Ganymède – Image NASA/JPL-Caltech/SwRI/MSSS/Kevin M. Gill

Some planets generate their own magnetic field through the movement of liquid metal in their cores – a process called a “dynamo” at work. on earth. Indeed, the Earth is large enough for the pressure to induce solidification. passes to the state…) of the liquid metal from the center of the core towards its periphery (The word periphery comes from the Greek peripheria which means circumference. More…), thus promoting large convection movements (Convection is a mode of energy transfer which involves a movement of…) which power the magnetic field of our planet (A planet is a celestial body orbiting around the Sun or another star of…). On the other hand, on small terrestrial planets, the pressure is too low to allow this crystallization from the center of the planet. The latter can even be reversed: it is then done from the periphery of the core, at the border with the mantle. It’s a plausible scenario for Ganymedea satellite (Satellite may refer to:) of Jupiter.

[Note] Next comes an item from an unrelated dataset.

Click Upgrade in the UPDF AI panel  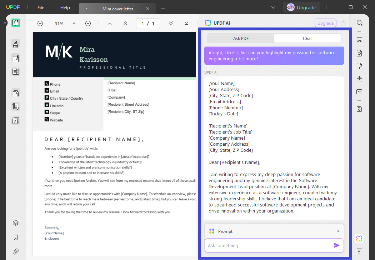325,23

In this case, when the liquid metal crystallizes at the periphery of the core, iron flakes are formed, denser than the liquid metal. With nothing beneath their feet to hold them, they fall towards the center of the planet by gravity, and melt when they reach too high temperatures – like snow.

Turbulence generated by falling particles (in white), to better understand the interior of planets and their magnetic field.
Quentin Kriaa, Provided by the author

With our experiments, we are trying to understand what powers the dynamo movement in these small planets. One of the hypotheses is that the liquid metal is stirred up by this “snow” of solid iron flakes which fall into the liquid metal.

From the core to the lab

To model and better understand this phenomenon of “iron snow”, physics must be simplified. Crystallization and melting of the flakes are temporarily put aside, the complex shape of the flakes is approximated by a sphere, and the materials are replaced. .

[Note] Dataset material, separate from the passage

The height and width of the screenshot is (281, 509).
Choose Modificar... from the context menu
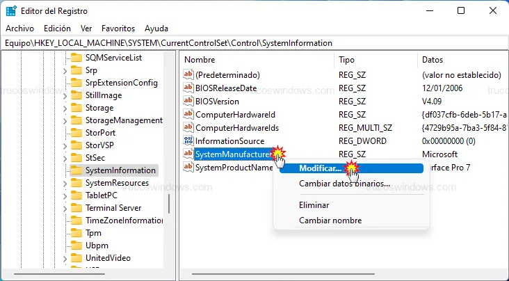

So, let’s look in the laboratory at theflow generated when glass spheres (aka flakes) fall into water (aka liquid metal, of the same viscosity as water). By probing the interior of the flow using a vertical laser sheet (The vertical is a straight line parallel to the direction of gravity, given in particular by the…), our photos reveal that the fall of the glass particles, in white, does not leave the fluid indifferent: they produce turbulent clouds, with visible swirls using rhodamine, an orange dye. We observe a very similar phenomenon of turbulence (Turbulence designates the state of a fluid, liquid or gas, in which the speed…) when we put sugar in our coffee (if the beans are numerous and concentrated enough! ).

These images provide a fascinating observation: in each of the three photos, exactly 1 gram of glass spheres falls, but the larger the particles (from left to right), the smaller and more ephemeral the cloud they generate. Because it is indeed the presence of particles which fuels the turbulence; as soon as the particles escape from the vortices, they slow down before coming to rest, the viscosity of the water inevitably dissipating any movement.

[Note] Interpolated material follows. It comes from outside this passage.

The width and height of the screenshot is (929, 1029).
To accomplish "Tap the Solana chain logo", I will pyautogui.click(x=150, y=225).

The tendency of large particles to be little sensitive to vortices, and therefore to separate from them quickly, is an effect of inertia that we experience every day: outside, for a given wind speed, a small chick’s feather follows better and longer than a large pigeon feather, less sensitive to air movements. Due to this inertia, the gram of small particles is more capable of maintaining a turbulent cloud (HMS Turbulent (hull number: S 87) is a Trafalgar class vessel of seven…) by its simple sedimentation in initially still water.

For flakes, there are several ways to “force” the flow

Several previous works on iron snow have not made it possible to decide whether the flakes significantly mix the fluid during their fall, so that the study of their sedimentation has sometimes been evacuated. However, our experiments, the results of which will soon be submitted for publication, suggest that the flakes can have different behaviors that move the liquid metal, notably into a turbulent cloud.

On the other hand, this same work showed that the dynamo can come from “compositional convection”: the melting of numerous flakes at a given depth would accumulate an excess of liquid iron, denser than the rest of the liquid metal, inevitably leading to a rapid diving of this melted snow into depth – as would a sheet of water overlooking oil. This is what we will now study by making sugar snow in water, to add to our model the ingredient of the melting of the flakes, modeled by the dissolution of the sugar.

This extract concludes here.